In the beginning, we talked face to face. Communication was great, but it was also slow.
Then phones came out and you could talk to people from far away. Communication became faster.
Then the internet came out and you could talk to way more people simultaneously and/or asynchronously with people you didn't even know, communication became even faster and each person became connected to more people.
We slowly begin to get dumber as we as a group become more intelligent (the way single celled organisms gave way to multi celled organisms where each cell became more and more specialized).
The collective brain becomes more intelligent with the internet as the binding force.
These thoughts grows from an article a friend sent me long ago called We are the web.
"Three thousand years from now, when keen minds review the past, I believe that our ancient time, here at the cusp of the third millennium, will be seen as another such era. In the years roughly coincidental with the Netscape IPO, humans began animating inert objects with tiny slivers of intelligence, connecting them into a global field, and linking their own minds into a single thing.

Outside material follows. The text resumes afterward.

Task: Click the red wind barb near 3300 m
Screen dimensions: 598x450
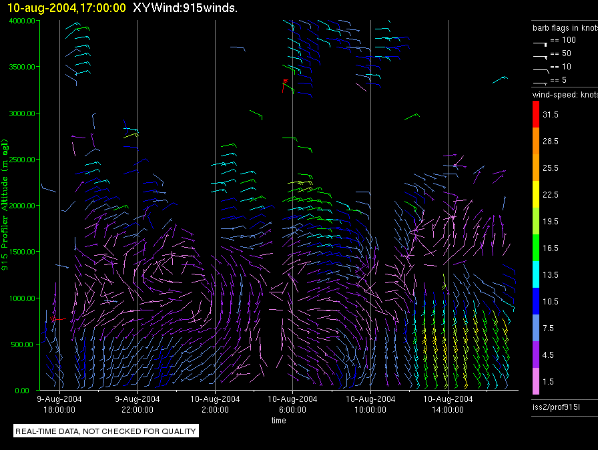Action: tap(286, 83)
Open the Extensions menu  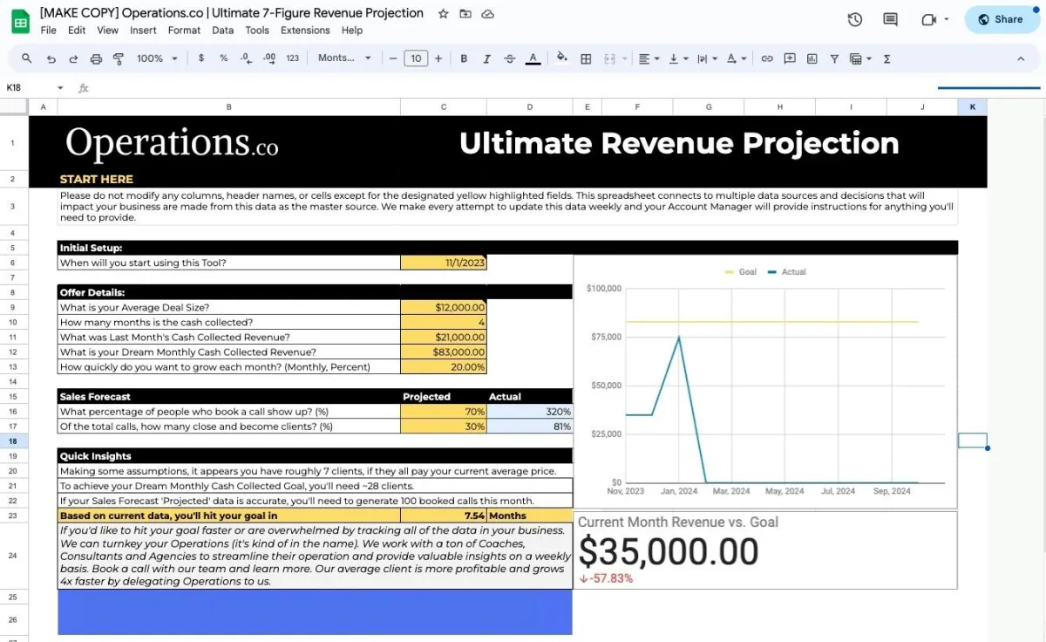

This will be recognized as the largest, most complex, and most surprising event on the planet. Weaving nerves out of glass and radio waves, our species began wiring up all regions, all processes, all facts and notions into a grand network. From this embryonic neural net was born a collaborative interface for our civilization, a sensing, cognitive device with power that exceeded any previous invention. The Machine provided a new way of thinking (perfect search, total recall) and a new mind for an old species. It was the Beginning."